Fifth, Plaintiff's statistical evidence shows that UOP disciplined its Black employees at twice the rate of its white employees, a fact that is consistent with Plaintiff's claim that he was targeted for termination for having raised substantiated complaints of workplace harassment and discrimination.
In sum, the summary judgment evidence shows that Plaintiff raised verified complaints of bullying and discrimination, was singled out for termination following his role in the October 26 accident despite others having committed knowing violations of the LTTP, and was fired by a supervisor that had been previously sanctioned for failing to act on Plaintiff's complaints. On this record, Plaintiff has carried his burden of showing a genuine dispute of material fact regarding whether his protected activities were the but for cause of his termination.
b. Non-retaliatory Reason
Having proved his prima facie case, the burden shifts to UOP to show that Plaintiff's termination was based on a legitimate nondiscriminatory reason. Certainly, an employer may terminate an employee for a knowing violation of a written safety rule or procedures without running afoul of the employment discrimination laws.
c.
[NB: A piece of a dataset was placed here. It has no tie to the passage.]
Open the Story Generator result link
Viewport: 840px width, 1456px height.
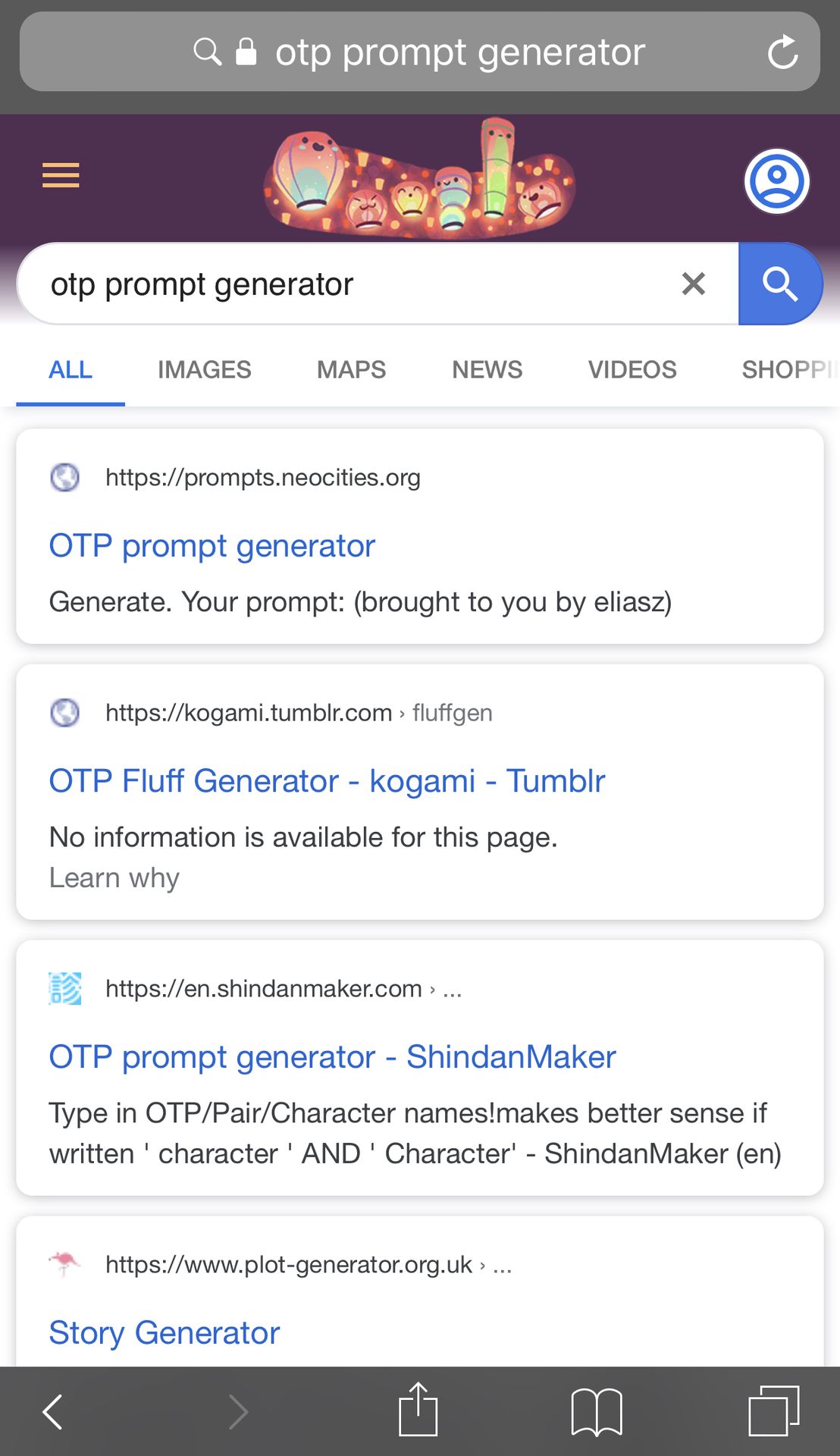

Pretext
Thus, the burden shifts back to Plaintiff to show that UOP's proffered reason-a violation of the LTTP sanctionable under Cardinal Rule 5-is a pretext for its actual discriminatory or retaliatory purpose. Moore v. United Parcel Serv. Co. of Delaware, No. 11-CV-00619-SDD-RLB, 2013 WL 3821464, at *4 (M.D. La. July 23, 2013). “Once a Title VII case reaches the pretext stage of the analysis, the only question remaining is whether there is a conflict in substantial evidence to create a question for the fact-finder.” Minnis v. Bd. of Sup'rs of Louisiana State Univ. & Agric. & Mech. Coll., 55 F.Supp.3d 864, 875 (M.D. La. 2014), aff'd sub nom. Minnis v. Bd. of Sup'rs of Louisiana State Univ. & Agr. & Mech. Coll., 620 Fed.Appx. 215 (5th Cir. 2015).
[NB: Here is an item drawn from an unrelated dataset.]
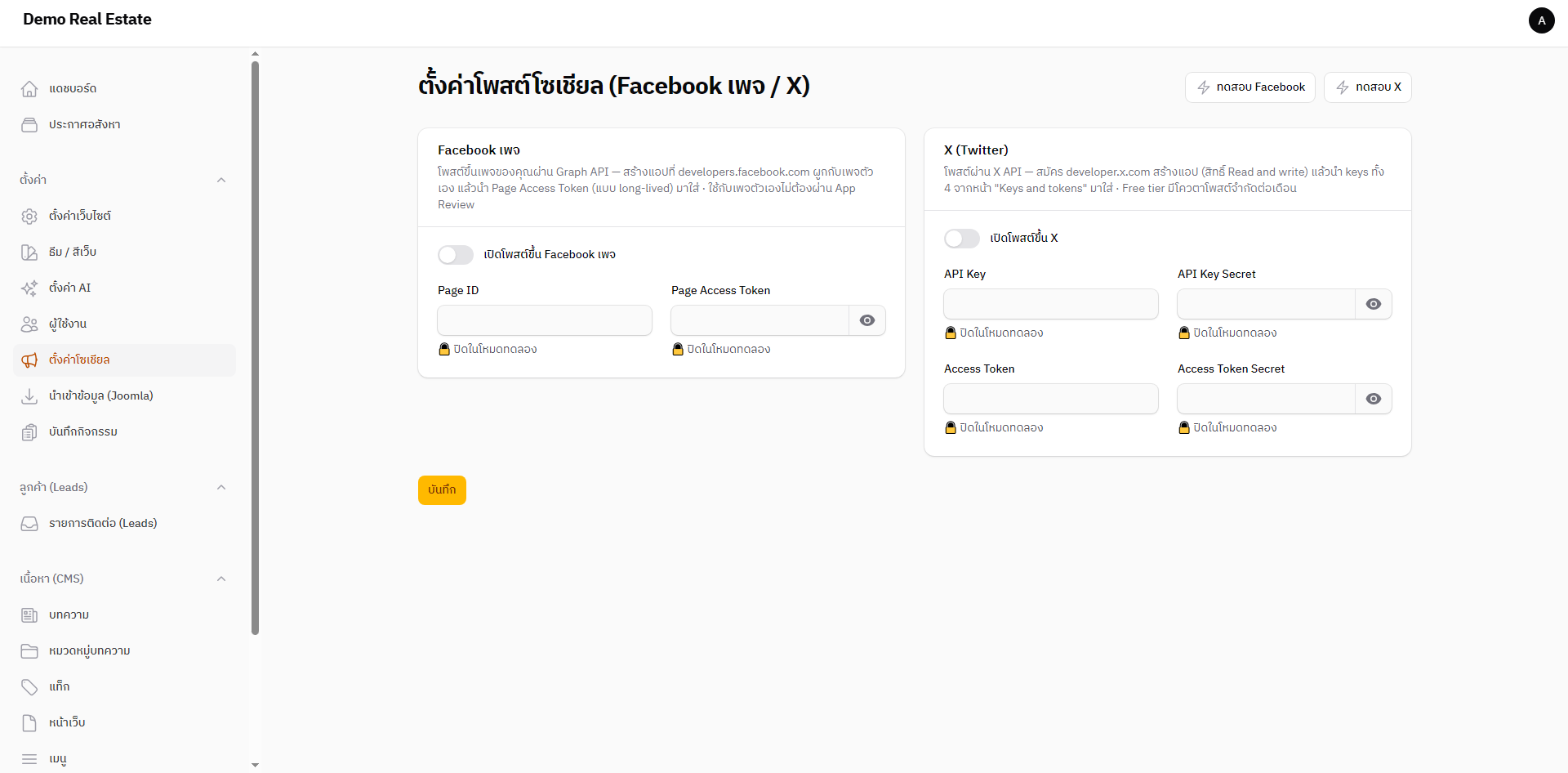Collapse the เนื้อหา (CMS) section
The image size is (1568, 773).
click(x=221, y=579)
Here, again, Plaintiff carries his burden, essentially for the same reasons set forth above regarding “but for” cause. Ostensibly, UOP fired Plaintiff for failing to conduct a proper walkout prior to the October 26 accident. Yet, eight others walked the line and Supervisor Clay knowingly failed to tag the open bleed valves. If a violation of the LTTP and Cardinal Rule 5 was the actual basis of Plaintiff's termination, presumably the same sanction (or at least some sanction) should have been applied to Supervisor Clay and the others. Yet, only Plaintiff was sanctioned. And, again, the stated cause for Plaintiff's termination-an improper walkout-did not appear in UOP's documentation until after Barnes concluded her investigation of Plaintiff's complaints. Finally, the fact that the decisionmaker ultimately responsible for Plaintiff's termination-Plant Manager Smithhart-was sanctioned for failing to act on Plaintiff's prior complaints cannot be ignored.
In sum, Plaintiff has again established a genuine dispute that cannot be decided at this stage and must be submitted to the jury.
III. CONCLUSION
Accordingly, IT IS ORDERED that UOP's Motion For Summary Judgment (Doc. 30) be and is hereby DENIED.